Showing posts with label sarcoma. Show all posts
Showing posts with label sarcoma. Show all posts

Wednesday, November 22, 2017

My Year of Grief and Gratitude



A couple weeks after our son passed away I bought a wooden sign that now hangs over my kitchen sink. It reminds me every day that even though we suffered shattering heartbreak, we still have much.
It reminds me that in the tragic realm of losing one’s child, we were extraordinarily fortunate. After his diagnosis of Stage IV cancer, we still had months and months to converse with Carey. To go out to dinner. To watch movies. Cheer the Cubs. Boo the Cardinals. Have family reunions. To laugh. To hug. To cry. Hug some more.  To have long soft talks in the middle of the night. And then finally, with everything spoken that could be spoken, to peacefully say good-bye. 
The sign above my sink reminds me of the onrush of family and friends who, with zero hesitation, stood close during two years of shadow and chaos.
That our strong and loving son Cody is only an hour down the road, healthy and in love.
That our amazing daughter-in-law welcomes us with open arms and keeps a big comfy bed waiting for us in her sweet North Carolina home.
That when our grandsons visit they ask for Play-doh as soon as they bound across the threshold.

It reminds me that my grief and gratitude are not mutually exclusive, but two sides of the same coin.
And now, as this first year without Carey comes to a close, I’m grateful that some of the very last words I whispered in his ear, were the same ones I whispered 28 years earlier when the nurse first laid him in my arms: Momma loves you.

There’s no denying the wretchedness of watching your loved one’s life slip away. But, try as I might, I can’t fix that. I can’t undo it. What I’m left with then, is the ability to be grateful for and appreciate what once was and what still is. And what I hope to keep: a thankful heart.


Thursday, June 15, 2017

Grief on the Frontier



I had a history professor once ask, "What exactly is the frontier?"

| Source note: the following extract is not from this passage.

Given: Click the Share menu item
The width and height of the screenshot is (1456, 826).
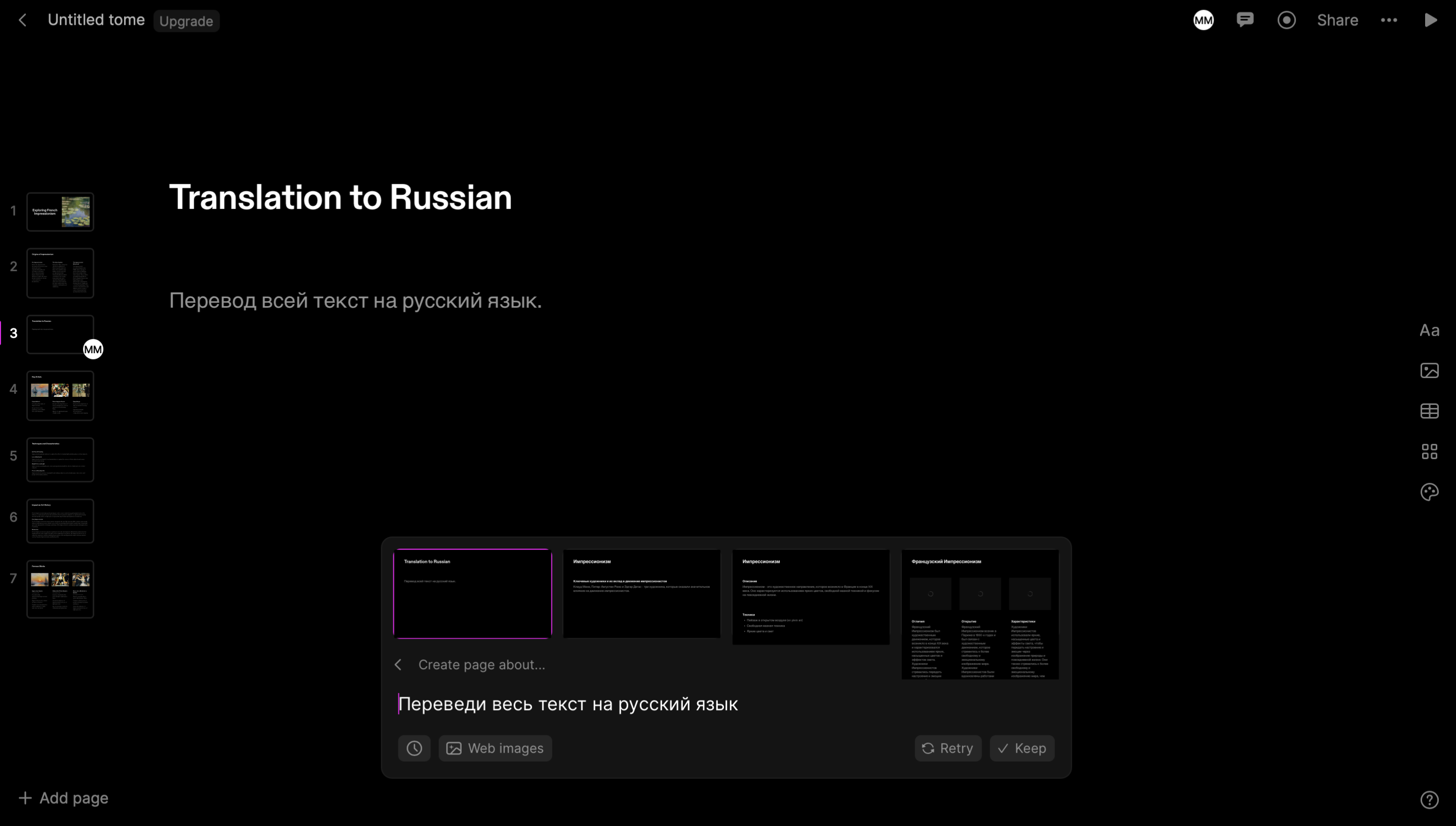Looking at the screenshot, I should click(x=1338, y=20).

Our class came up with several muddled and vague definitions. But in the end our professor gave us this: the frontier is that thin strip of land running between civilization and wilderness. It is a buffer between what is established and what is yet unknown.

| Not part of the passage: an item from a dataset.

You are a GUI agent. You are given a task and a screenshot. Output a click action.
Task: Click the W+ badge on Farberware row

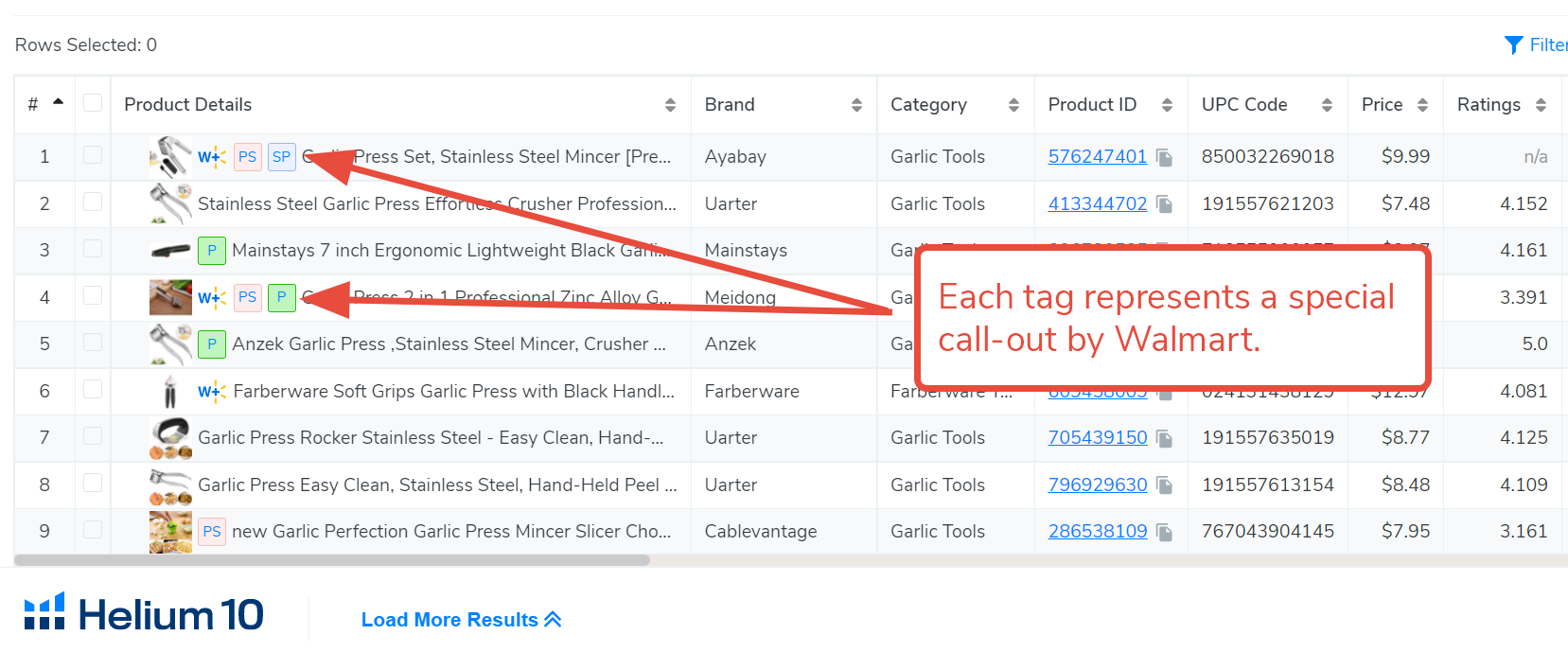tap(211, 392)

For almost three years I have lived on my own frontier of confusion, anger, exhaustion and grief, a narrow land of unlivable territory spanning between life and death.

The minute I learned Carey’s cancer had spread, I stepped away from all that I knew and out onto this barren frontier, with nothing but wilderness as far as the mind could see. Forced here by the chance ricochet of cancer’s bullet.

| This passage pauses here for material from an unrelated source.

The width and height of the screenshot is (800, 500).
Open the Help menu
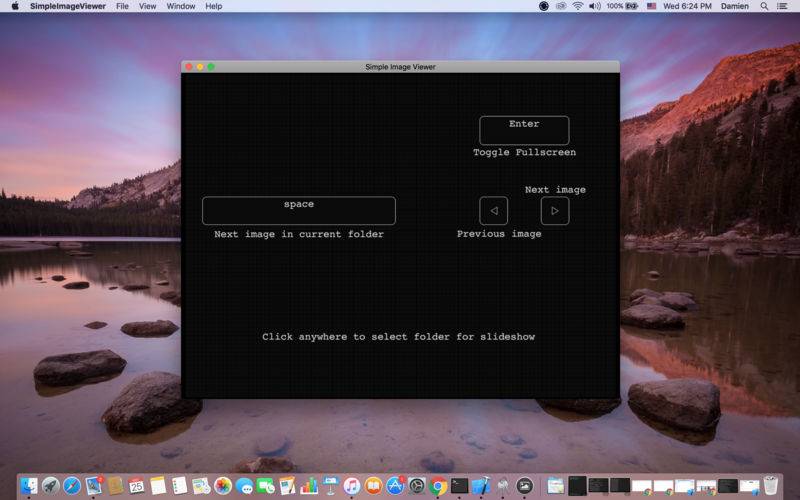(x=214, y=6)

And here I have lived on that unrelenting edge with my eye fixed on my family, unable to go back to what I knew, petrified of staying for what it meant. There were days on the frontier where I watched my son cross a brutal terrain of chemo treatments and radiation, braving his way with dignity, calm, and even humor. And then, finally, when all hope of survival here had failed, I watched him travel on without me, further into the wilderness. Into the unknown.

My time on the frontier territory is drawing to a close. I can’t stay here. There’s no point. I need to return to my loved ones, to my new home, to all that is still familiar.  But there will be days when I look back over my shoulder to catch one more glimpse of Carey. To see if, by chance, he passed that way again, even if for a second.